### TUGAS
Sajikan sebagai daftar JSON berisi string, satu string per baris tanpa baris kosong, semua baris dari awal materi hingga baris yang memuat "I want to click", termasuk baris tersebut. Gambar tidak perlu disertakan dalam jawaban.

### DATA UNTUK DIOLAH
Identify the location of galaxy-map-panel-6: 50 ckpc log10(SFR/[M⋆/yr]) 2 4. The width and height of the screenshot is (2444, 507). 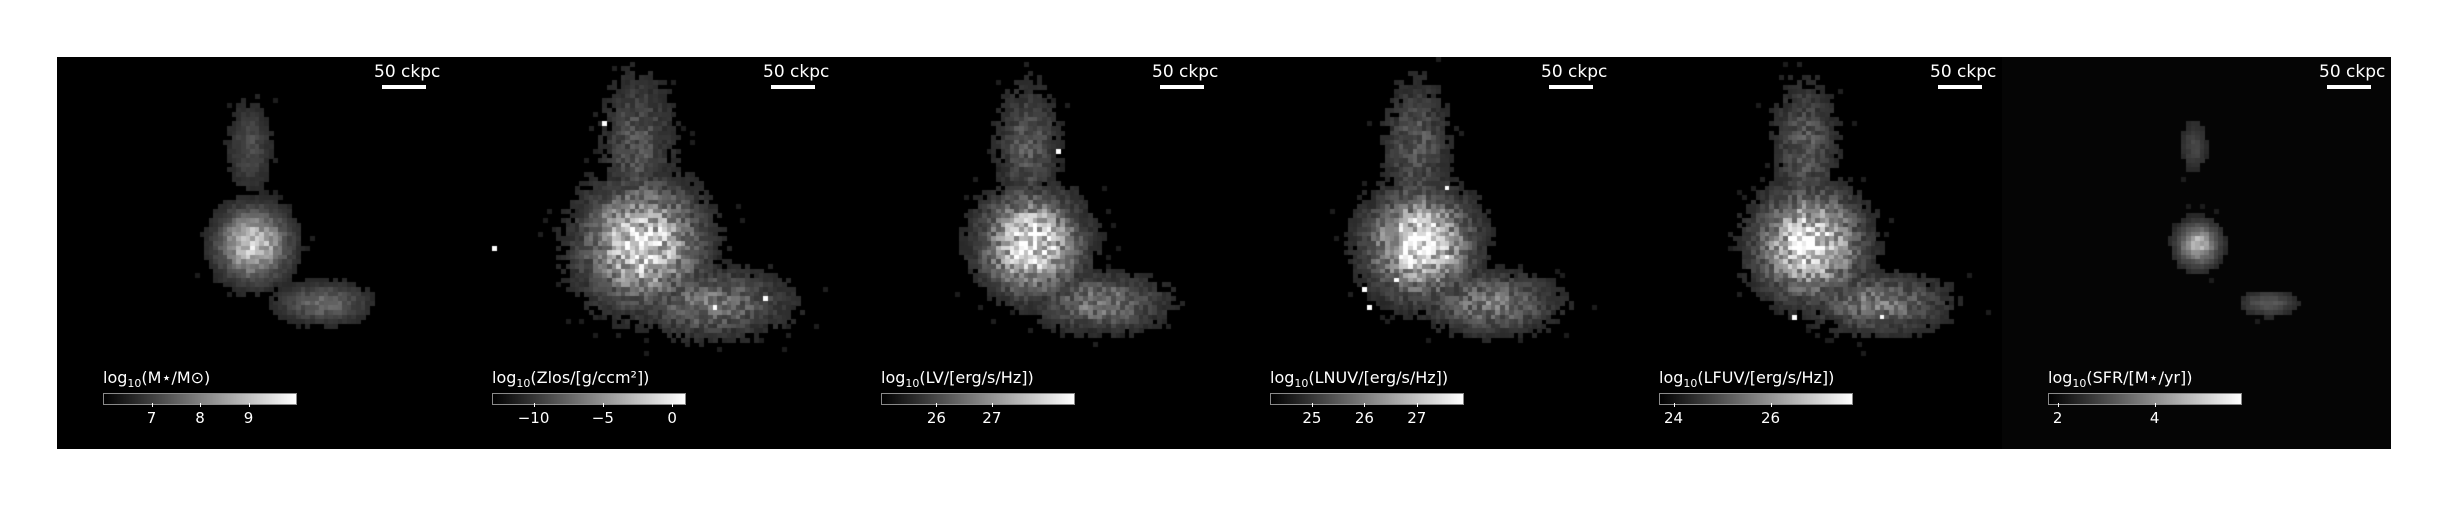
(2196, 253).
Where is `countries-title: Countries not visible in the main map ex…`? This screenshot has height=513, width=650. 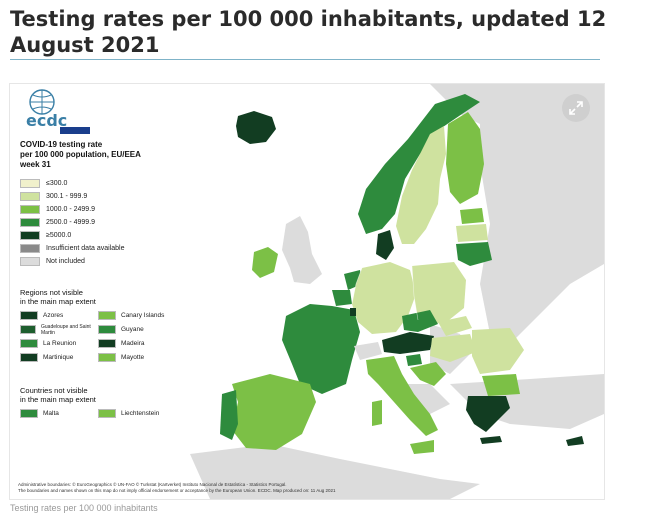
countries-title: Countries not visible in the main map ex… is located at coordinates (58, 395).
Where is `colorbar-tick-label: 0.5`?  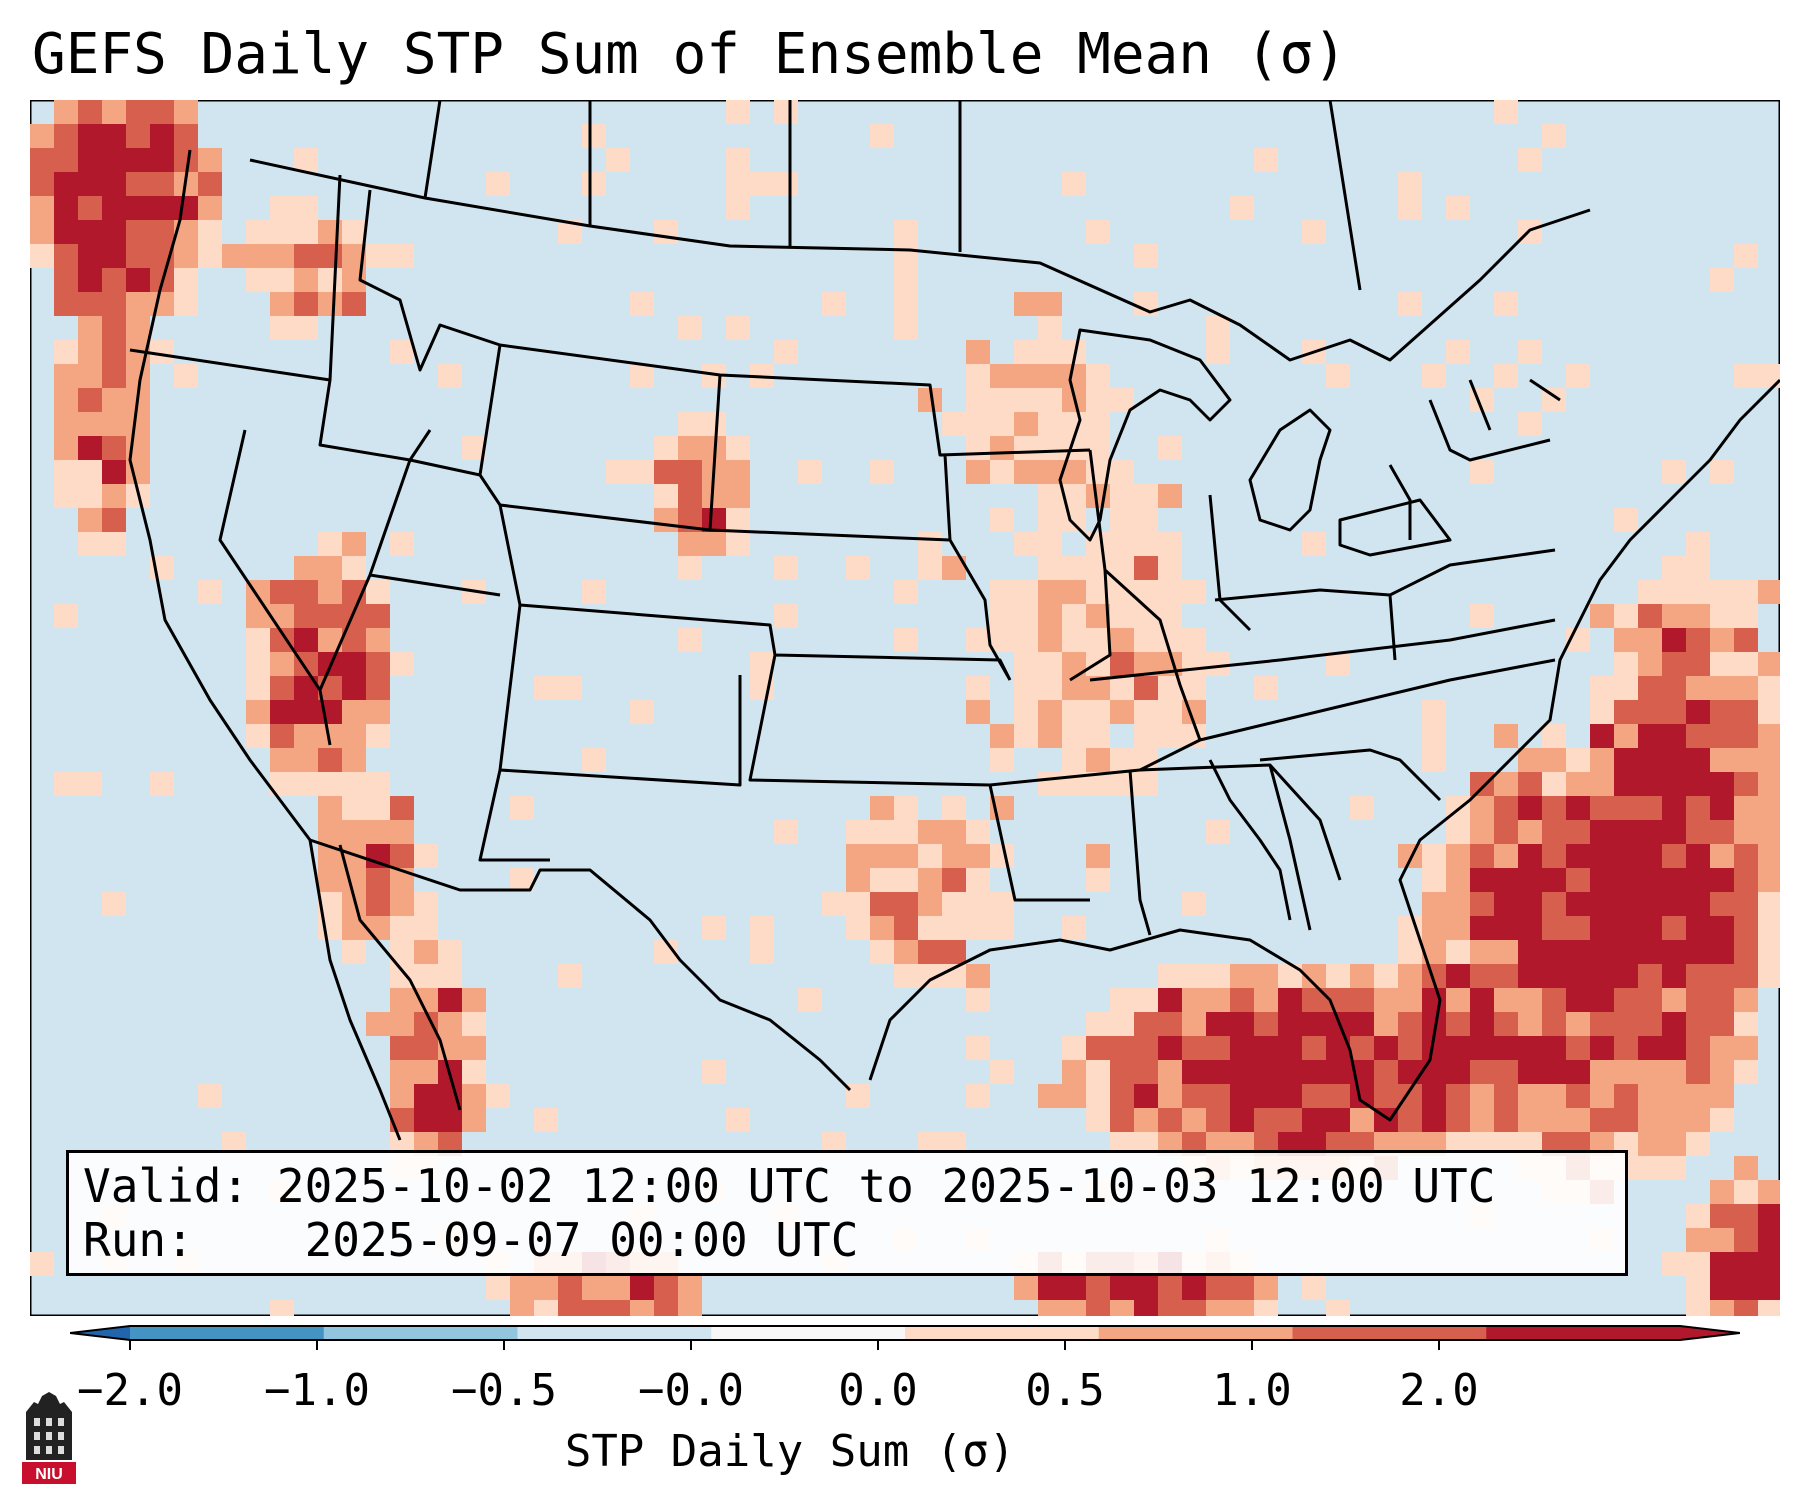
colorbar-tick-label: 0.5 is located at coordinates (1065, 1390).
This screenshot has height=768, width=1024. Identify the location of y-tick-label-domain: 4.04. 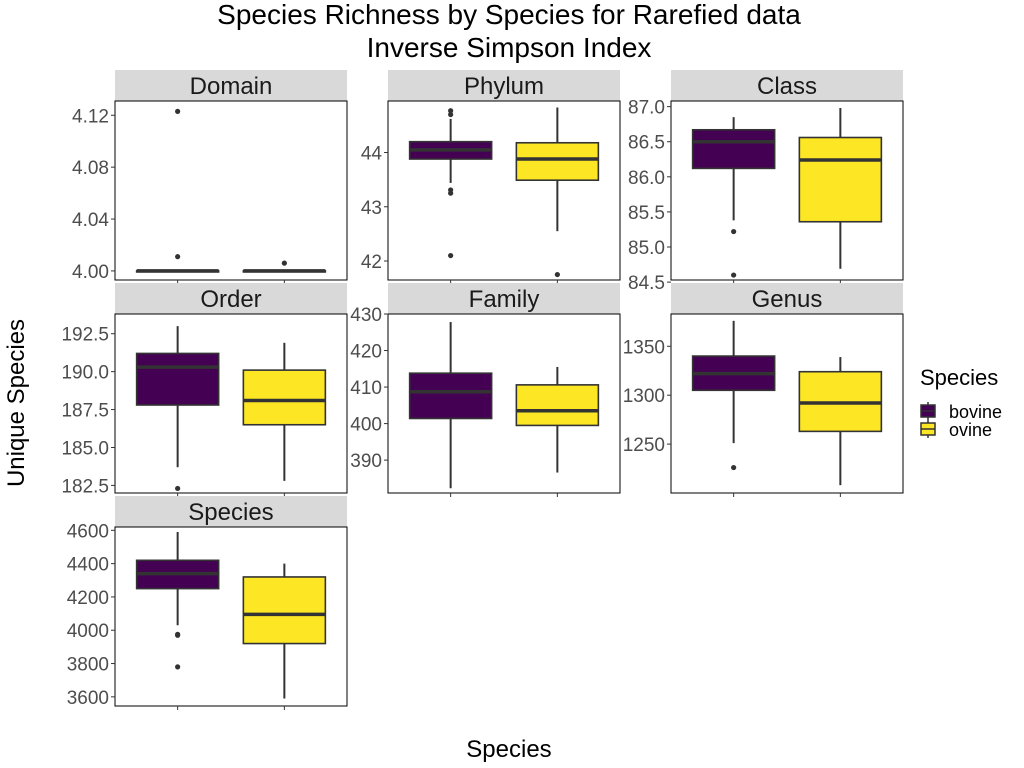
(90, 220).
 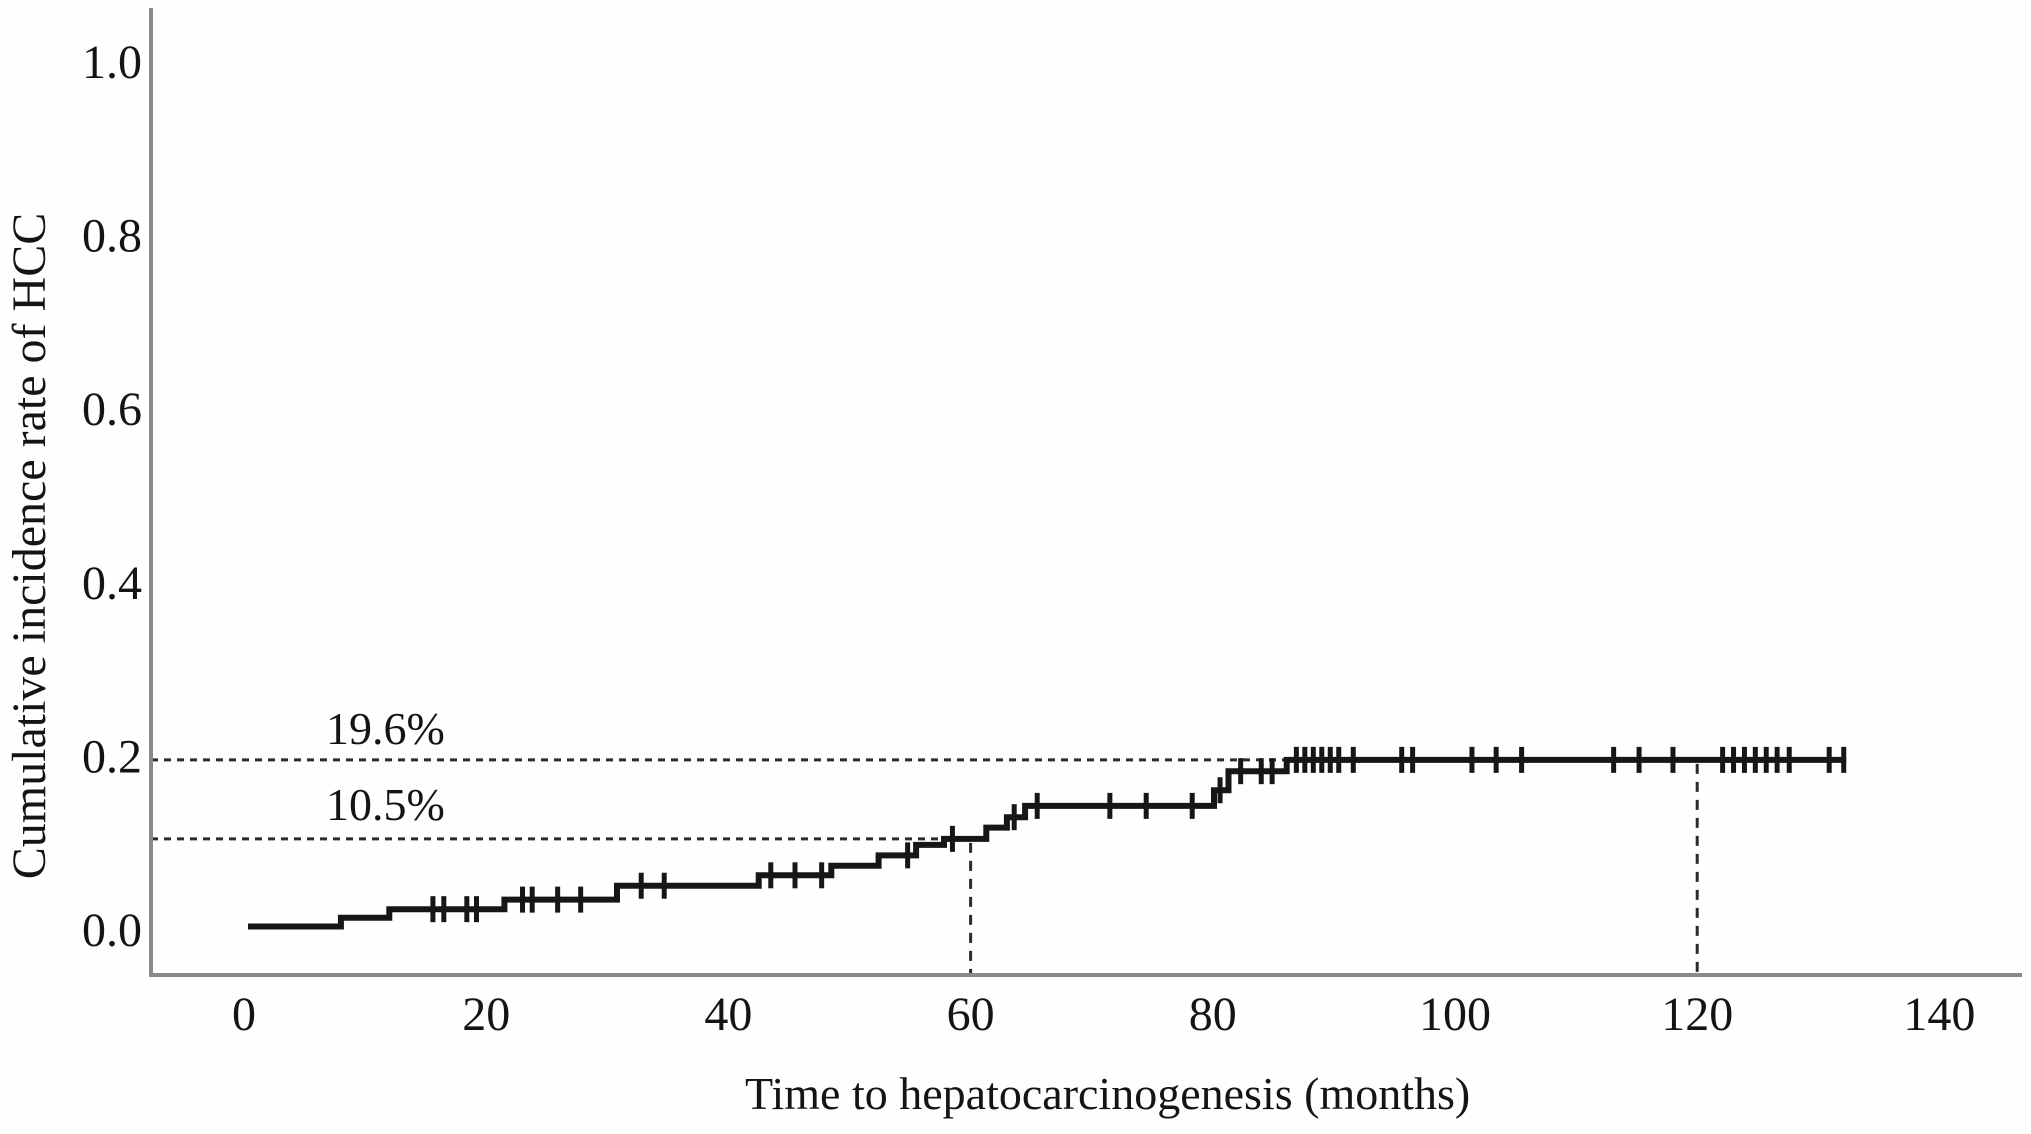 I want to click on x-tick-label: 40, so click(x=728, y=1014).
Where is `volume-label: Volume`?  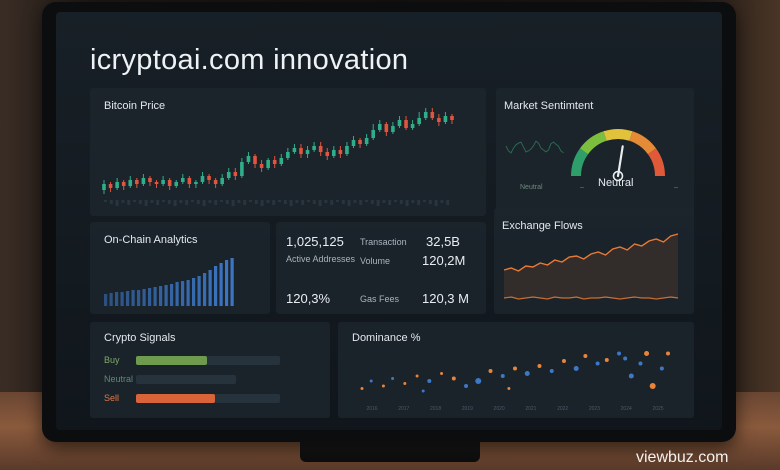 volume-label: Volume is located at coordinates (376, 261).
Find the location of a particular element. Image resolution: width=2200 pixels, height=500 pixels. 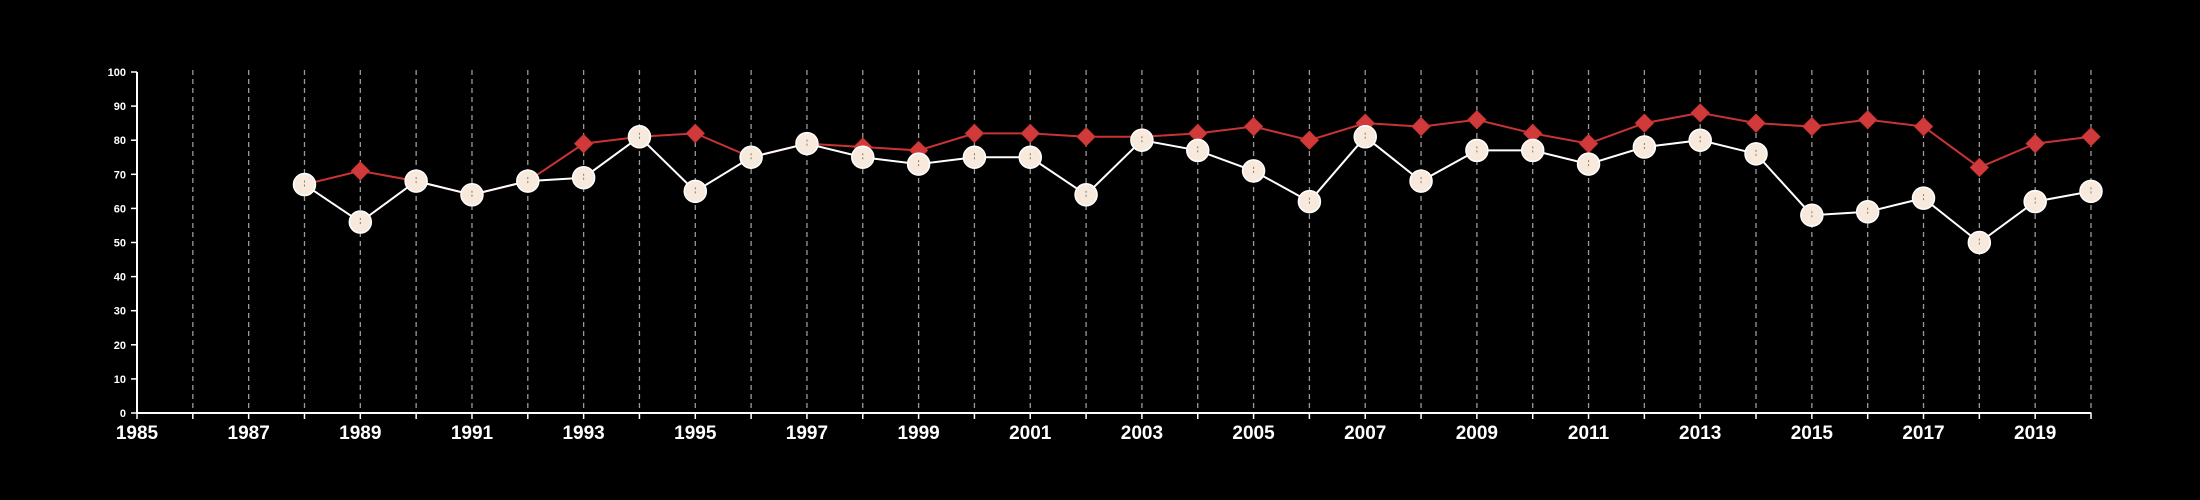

### HASIL LATIHAN
[
  "Identify the location of galaxy-map-panel-6: 50 ckpc log10(SFR/[M⋆/yr]) 2 4. The width and height of the screenshot is (2444, 507). ",
  "(2196, 253).",
  "Where is `countries-title: Countries not visible in the main map ex…`? This screenshot has height=513, width=650. ",
  "countries-title: Countries not visible in the main map ex… is located at coordinates (58, 395).",
  "Where is `colorbar-tick-label: 0.5`?  ",
  "colorbar-tick-label: 0.5 is located at coordinates (1065, 1390).",
  "This screenshot has height=768, width=1024. Identify the location of y-tick-label-domain: 4.04. ",
  "(90, 220).",
  "  I want to click on x-tick-label: 40, so click(x=728, y=1014)."
]